Abstract

Human muscles are composed of motor units and each motor (MU) unit is composed of a specific α-motor neuron and the muscle fibres it innervates. A motor neuron innervates the muscle fibres of a MU via the neuromuscular junction (NMJ) formed at the terminal end of each branch of its axon. Voluntary muscle contractions are initiated when the central nervous system recruits MUs by activating their motor neurons, which in turn, via their NMJs, activate their muscle fibres. At each NMJ, a region of transmembrane current is produced across the sarcolemma membrane of its corresponding fibre when the motor neuron is activated (i.e. discharges an action potential). This transmembrane current creates a change in transmem‐ brane potential (or action potential) which propagates along the fibre and initiates/co-ordinates its contraction [1]. The currents creating the action potentials of the activated fibres of recruited MUs summate to create dynamic electric fields in the volume conductor in and around muscles.
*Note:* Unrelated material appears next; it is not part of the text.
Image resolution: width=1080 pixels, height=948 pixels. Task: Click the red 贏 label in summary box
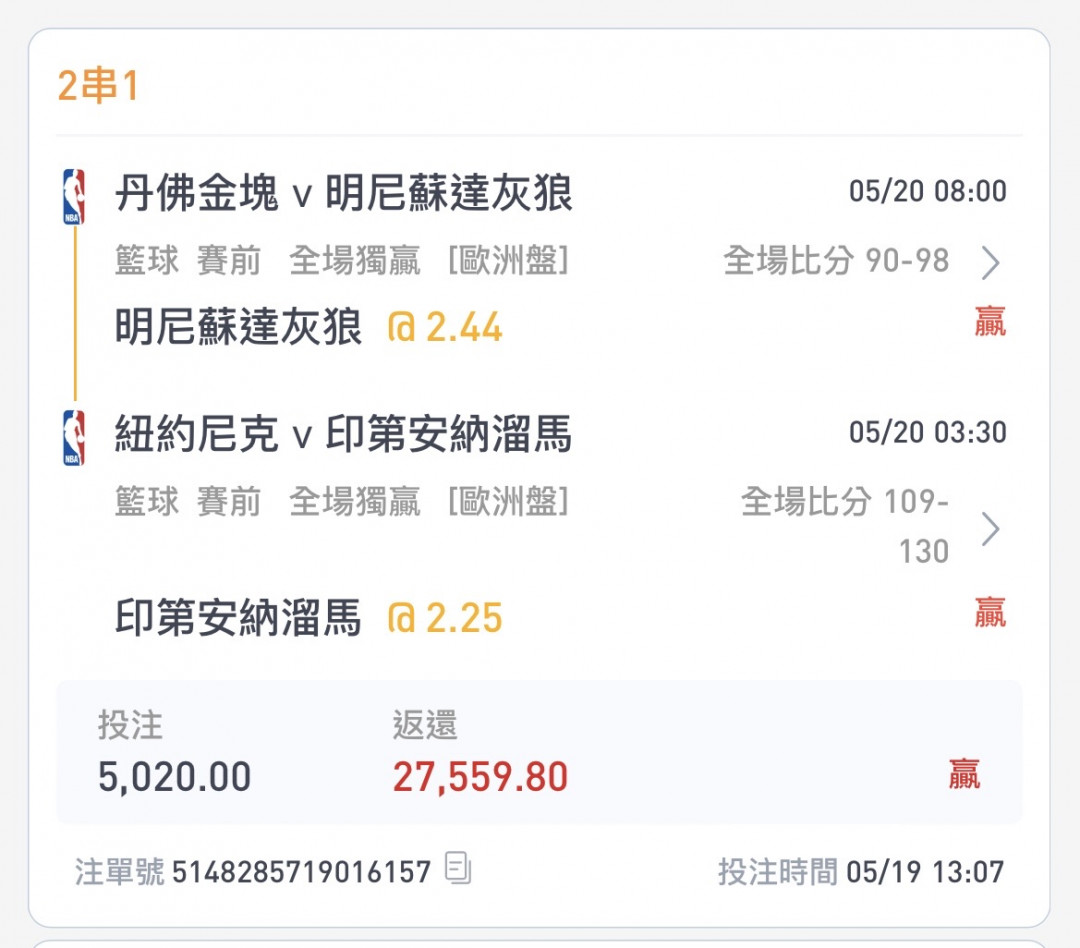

Electrodes placed in these electric fields detect time changing voltage signals which are the electromyographic (EMG) signals discussed in this chapter. When a muscle is affected by a neuromuscular disorder, characteristics of its action potentials, and as a result of the EMG signals they create, change depending on whether the muscle is affected by a myopathic or neurogenic disorder and the extent to which the muscle is affected. Therefore, quantitative EMG signal analysis can be used to support the diagnosis of neuromuscular disorders. Clinical quantitative electromyography (QEMG) attempts to use the information contained in an EMG signal to characterize the muscle from which it was detected to support clinical decisions related to the diagnosis, treatment or management of neuromuscular disorders.